*EXCERPT PROVIDED*

== == ==

Public online databases vary by record type and date. Many official records require on-site search or paid third-party portals linked from county pages. Privacy restrictions commonly apply to birth records, many death records for a statutory period, adoption records, and sensitive information in court filings.

Marriage & Divorce Records

Types of records available

Marriage records

  • Marriage license and marriage application: Created and maintained by the Comanche County Clerk as part of the county’s official records. After the ceremony, the officiant returns the completed license for recording.
  • Marriage certificate (state record): A statewide record of marriage maintained by the Texas Department of State Health Services (DSHS), Vital Statistics Section. DSHS can issue certified copies for marriages recorded in Texas.
  • Informal (common-law) marriage declaration: Texas allows a Declaration of Informal Marriage, typically filed with a county clerk and recorded as an official public record.

Divorce and annulment records

  • Divorce decree (final judgment): Part of the court case file, maintained by the district clerk in the county where the divorce was filed (for Comanche County filings, the Comanche County District Clerk). A “divorce verification” can also be obtained from Texas DSHS for qualifying years, separate from the full decree.

== == ==

*AVAILABLE DATA*

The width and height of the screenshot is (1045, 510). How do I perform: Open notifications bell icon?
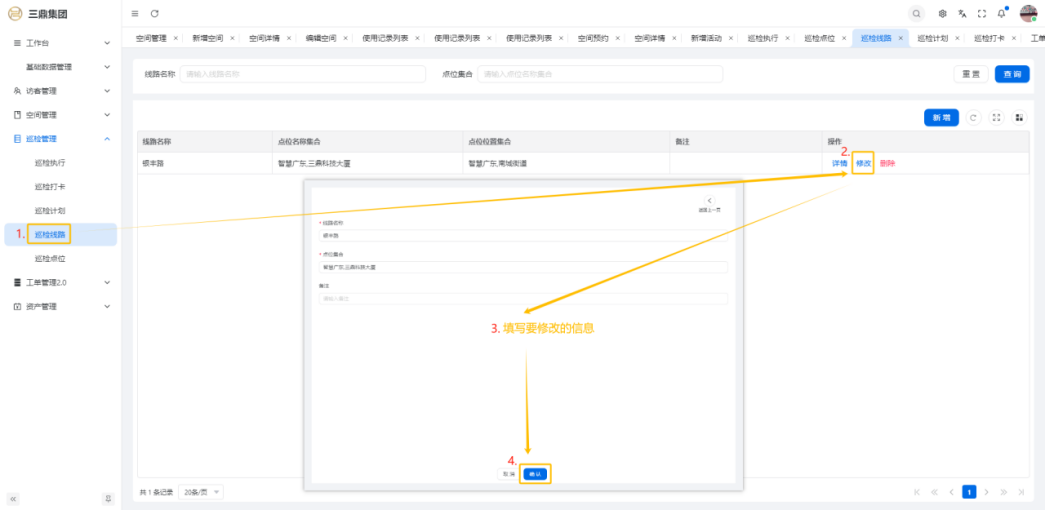pyautogui.click(x=1001, y=13)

== == ==

*CHALLENGES*
a – In the text on Comanche County marriage and divorce records, who maintains the divorce decree for divorces filed in Comanche County?
b – From the text on Comanche County marriage and divorce records, quote the passage from "Types of records" up to and including "official public record.".
c – Extend the text on Comanche County marriage and divorce records, picking up after its last sentence.

*OUTPUTS FOR THE TASKS*
a – The Comanche County District Clerk.

b –
Types of records available

Marriage records

  • Marriage license and marriage application: Created and maintained by the Comanche County Clerk as part of the county’s official records. After the ceremony, the officiant returns the completed license for recording.
  • Marriage certificate (state record): A statewide record of marriage maintained by the Texas Department of State Health Services (DSHS), Vital Statistics Section. DSHS can issue certified copies for marriages recorded in Texas.
  • Informal (common-law) marriage declaration: Texas allows a Declaration of Informal Marriage, typically filed with a county clerk and recorded as an official public record.

c –
  • Annulment orders: Annulments are court proceedings; final orders and associated case documents are maintained by the district clerk as part of the civil case file.

Where records are filed and how they can be accessed

Local county offices (Comanche County)

  • Comanche County Clerk

    • Maintains marriage licenses and related recorded instruments (including returned licenses and recorded declarations of informal marriage).
    • Access is commonly provided through:
      • In-person records search at the clerk’s office
      • Copy requests (plain or certified copies, depending on eligibility and the record type)
      • Some counties also provide online index searching; availability varies by county system.
  • Comanche County District Clerk

    • Maintains divorce and annulment case files (petitions, orders, final decree/judgment, and related filings).
    • Access is commonly provided through:
      • In-person case file review (subject to confidentiality rules and redactions)
      • Copy requests (plain or certified copies of final decrees or other filings, when permissible)

State-level access (Texas)

  • Texas DSHS Vital Statistics Section
    • Maintains statewide vital records and issues:
      • Certified copies of some marriage records
      • Divorce verification letters for certain years (verification is not the same as a full decree)

References:


Typical information included in these records

Marriage license / marriage record

Common fields include:

  • Full legal names of both parties
  • Date the license was issued and county of issuance
  • Marriage date and location (as recorded on the returned license)
  • Name/title of officiant and date officiant signed/returned the license
  • Ages and/or dates of birth (varies by form and era)
  • Places of residence and/or birth (varies)
  • License number and recording details

Divorce decree (final)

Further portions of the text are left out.